# Finding the narrowest integer

Hello internet! I'd like to inaugurate my blog with a topic that's very dear to me: metaprogramming! In particular, I want to guide you through an introduction to this fascinating discipline in a way that's easy to follow and that gives you the building blocks to write your own tools. Being completely honest, this is an advanced programming topic, but the tools we're going to use are mostly learnt during one's first year of programming.

We're going to be writing C++20, so expect lots of shiny templates! Grab a seat and a compiler and let us answer the fundamental question of this post:

What's the narrowest integer that can hold a particular value?

If you're writing size-bounded data container such as a vector or a stack with a maximum capacity and want to optimise for size, then this exercise can become a useful tool to incorporate in your project. Let's start by understanding the scope of the problem.

## Definitions

First of all, we're going to define what we mean by *narrowest integer*.
Integer types are those we use to represent integer numbers, such as `char`

, `int`

or `long`

.
With *narrow* we mean that we're going to be inspecting the width of those types, i.e. their size in bytes accessible through `sizeof(<type>)`

.
For example, `sizeof(int)`

should be `4`

in your machine.
I say *should* because your particular computer architecture may use a different number of bytes to represent an `int`

.
That's ok and you shouldn't worry about it, as our implementation is going to be architecture independent.

Also, the type of the solution will be a type. We want a piece of code that will return not the name, but the actual type we're looking for so we can use it to declare other variables. That's the fun of metaprogramming! We're going to put the compiler to work and make our program flexible to the programmer's input!

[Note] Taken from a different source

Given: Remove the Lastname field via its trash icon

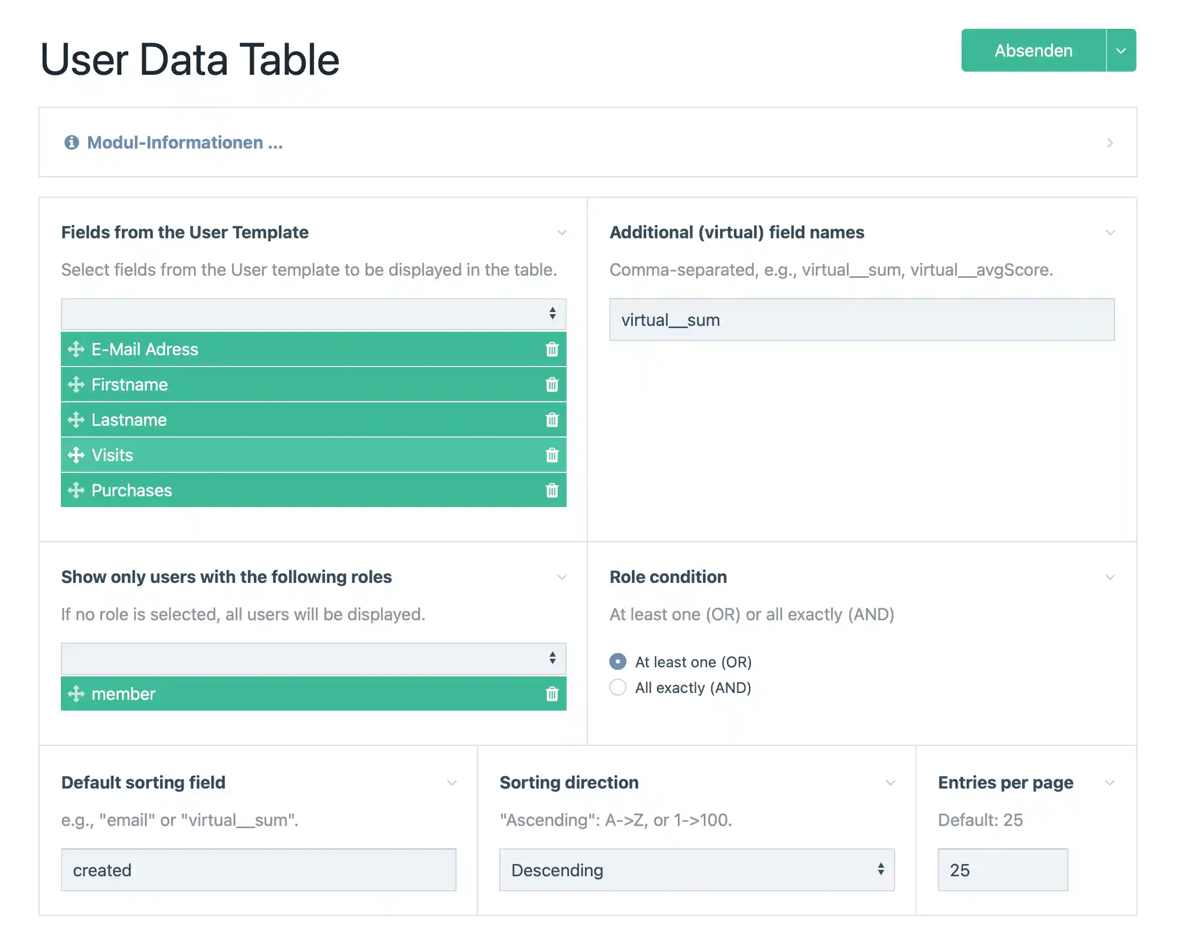Looking at the screenshot, I should (x=552, y=420).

## Metaprogramming techniques with templates

### The basics

The tool we use in C++ to write generic code is the template.
You can think of templates as blueprints for pieces of code that share a common structure for data and behaviour.
Using these blueprints, we can *instantiate* actual code structures that will be part of our final program.
For a simple but complete example, let's take a look at the definition of `std::array`

:

```
template <typename T, size_t N>
struct array {
T data[N];
// Other goodies...
};
```

The `template`

declaration indicates that we're going to be defining a *class template* that takes two *template parameters*:

`typename T`

: A symbol that corresponds to the name of a type.`size_t N`

: A value known at compile time of type`size_t`

.

When we declare an object of type `std::array<int, 10>`

, the compiler will substitute all instances of `T`

and `N`

with `int`

and `10`

respectively.
In this example, the inner body of the class would be substituted by `int data[10]`

, an array that holds ten ints just like we wanted.
This technique is called *template specialisation*, meaning that we're specialising the generic type `array<T,N>`

with `T=int`

and `N=10`

.
In the case of `std::array`

, the specialisation is full, but we can partially specialise templates by only specialising some of its parameters.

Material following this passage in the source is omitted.